- _SHORT EXERCISE_: Retype the records without changes, from the first line through the line containing "pyautogui.click(x=831, y=188)", inclusive.

● ● ● ● ●

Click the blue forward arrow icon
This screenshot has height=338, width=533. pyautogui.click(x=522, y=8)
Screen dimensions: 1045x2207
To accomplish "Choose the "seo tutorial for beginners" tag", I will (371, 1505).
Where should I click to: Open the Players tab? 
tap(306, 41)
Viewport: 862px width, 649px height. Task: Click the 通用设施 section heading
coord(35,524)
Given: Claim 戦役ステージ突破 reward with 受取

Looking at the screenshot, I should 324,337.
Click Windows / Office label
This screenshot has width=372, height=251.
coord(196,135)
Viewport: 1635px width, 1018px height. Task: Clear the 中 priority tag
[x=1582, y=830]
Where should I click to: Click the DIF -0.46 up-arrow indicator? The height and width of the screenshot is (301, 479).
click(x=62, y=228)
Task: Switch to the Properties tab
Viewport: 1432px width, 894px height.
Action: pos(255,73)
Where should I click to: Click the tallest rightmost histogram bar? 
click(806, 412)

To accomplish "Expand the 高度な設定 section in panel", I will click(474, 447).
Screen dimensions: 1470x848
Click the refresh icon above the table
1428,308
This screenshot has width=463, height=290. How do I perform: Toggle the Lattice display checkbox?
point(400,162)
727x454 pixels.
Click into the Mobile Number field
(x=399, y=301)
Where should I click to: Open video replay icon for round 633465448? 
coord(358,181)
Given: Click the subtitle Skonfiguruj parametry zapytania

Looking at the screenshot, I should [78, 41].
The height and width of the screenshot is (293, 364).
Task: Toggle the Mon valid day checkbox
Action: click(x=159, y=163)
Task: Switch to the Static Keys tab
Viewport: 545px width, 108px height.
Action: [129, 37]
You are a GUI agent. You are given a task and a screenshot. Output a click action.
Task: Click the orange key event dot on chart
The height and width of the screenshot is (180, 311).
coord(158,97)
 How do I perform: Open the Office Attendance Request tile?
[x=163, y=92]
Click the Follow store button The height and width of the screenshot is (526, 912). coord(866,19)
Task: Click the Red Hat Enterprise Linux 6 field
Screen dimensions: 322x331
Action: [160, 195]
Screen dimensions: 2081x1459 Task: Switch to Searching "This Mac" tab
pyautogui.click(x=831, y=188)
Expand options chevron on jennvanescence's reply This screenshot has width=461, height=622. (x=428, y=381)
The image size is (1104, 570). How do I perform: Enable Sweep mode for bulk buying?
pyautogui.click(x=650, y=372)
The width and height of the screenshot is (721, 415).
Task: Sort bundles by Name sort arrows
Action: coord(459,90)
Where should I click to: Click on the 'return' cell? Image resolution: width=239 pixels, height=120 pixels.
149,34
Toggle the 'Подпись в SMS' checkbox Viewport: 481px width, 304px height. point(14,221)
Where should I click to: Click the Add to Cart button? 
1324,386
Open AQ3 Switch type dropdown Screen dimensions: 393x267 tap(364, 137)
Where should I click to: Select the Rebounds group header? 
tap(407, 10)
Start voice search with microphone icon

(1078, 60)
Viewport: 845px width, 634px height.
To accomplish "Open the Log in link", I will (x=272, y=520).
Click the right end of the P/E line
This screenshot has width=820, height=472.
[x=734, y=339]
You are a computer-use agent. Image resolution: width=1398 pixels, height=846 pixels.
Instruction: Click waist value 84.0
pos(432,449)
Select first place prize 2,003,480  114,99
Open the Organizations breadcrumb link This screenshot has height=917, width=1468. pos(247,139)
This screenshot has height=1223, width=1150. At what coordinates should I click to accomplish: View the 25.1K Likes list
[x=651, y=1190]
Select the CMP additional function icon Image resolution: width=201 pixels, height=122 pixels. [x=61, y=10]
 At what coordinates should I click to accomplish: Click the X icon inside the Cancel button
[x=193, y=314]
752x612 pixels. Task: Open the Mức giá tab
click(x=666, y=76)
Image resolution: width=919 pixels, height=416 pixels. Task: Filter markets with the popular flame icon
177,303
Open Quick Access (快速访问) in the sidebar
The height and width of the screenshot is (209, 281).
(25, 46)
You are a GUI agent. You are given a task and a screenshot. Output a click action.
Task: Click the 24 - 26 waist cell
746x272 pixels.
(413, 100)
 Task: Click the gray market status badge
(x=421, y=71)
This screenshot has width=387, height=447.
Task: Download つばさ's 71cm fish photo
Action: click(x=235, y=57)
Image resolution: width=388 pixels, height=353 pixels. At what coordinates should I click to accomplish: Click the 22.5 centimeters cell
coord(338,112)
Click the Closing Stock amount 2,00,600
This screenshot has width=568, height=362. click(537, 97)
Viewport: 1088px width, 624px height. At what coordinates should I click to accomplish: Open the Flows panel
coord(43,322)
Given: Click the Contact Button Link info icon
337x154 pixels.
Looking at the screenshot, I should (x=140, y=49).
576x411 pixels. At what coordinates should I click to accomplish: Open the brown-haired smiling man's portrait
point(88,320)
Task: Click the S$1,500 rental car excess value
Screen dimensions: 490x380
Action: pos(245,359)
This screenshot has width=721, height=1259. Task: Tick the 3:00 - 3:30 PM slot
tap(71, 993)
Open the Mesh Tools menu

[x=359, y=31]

● ● ● ● ●

- _RIGHT ANSWER_:
Click the blue forward arrow icon
This screenshot has height=338, width=533. pyautogui.click(x=522, y=8)
Screen dimensions: 1045x2207
To accomplish "Choose the "seo tutorial for beginners" tag", I will (371, 1505).
Where should I click to: Open the Players tab? 
tap(306, 41)
Viewport: 862px width, 649px height. Task: Click the 通用设施 section heading
coord(35,524)
Given: Claim 戦役ステージ突破 reward with 受取

Looking at the screenshot, I should 324,337.
Click Windows / Office label
This screenshot has width=372, height=251.
coord(196,135)
Viewport: 1635px width, 1018px height. Task: Clear the 中 priority tag
[x=1582, y=830]
Where should I click to: Click the DIF -0.46 up-arrow indicator? The height and width of the screenshot is (301, 479).
click(x=62, y=228)
Task: Switch to the Properties tab
Viewport: 1432px width, 894px height.
Action: pos(255,73)
Where should I click to: Click the tallest rightmost histogram bar? 
click(806, 412)

To accomplish "Expand the 高度な設定 section in panel", I will click(474, 447).
Screen dimensions: 1470x848
Click the refresh icon above the table
1428,308
This screenshot has width=463, height=290. How do I perform: Toggle the Lattice display checkbox?
point(400,162)
727x454 pixels.
Click into the Mobile Number field
(x=399, y=301)
Where should I click to: Open video replay icon for round 633465448? 
coord(358,181)
Given: Click the subtitle Skonfiguruj parametry zapytania

Looking at the screenshot, I should [78, 41].
The height and width of the screenshot is (293, 364).
Task: Toggle the Mon valid day checkbox
Action: click(x=159, y=163)
Task: Switch to the Static Keys tab
Viewport: 545px width, 108px height.
Action: [129, 37]
You are a GUI agent. You are given a task and a screenshot. Output a click action.
Task: Click the orange key event dot on chart
The height and width of the screenshot is (180, 311).
coord(158,97)
 How do I perform: Open the Office Attendance Request tile?
[x=163, y=92]
Click the Follow store button The height and width of the screenshot is (526, 912). coord(866,19)
Task: Click the Red Hat Enterprise Linux 6 field
Screen dimensions: 322x331
Action: [160, 195]
Screen dimensions: 2081x1459 Task: Switch to Searching "This Mac" tab
pyautogui.click(x=831, y=188)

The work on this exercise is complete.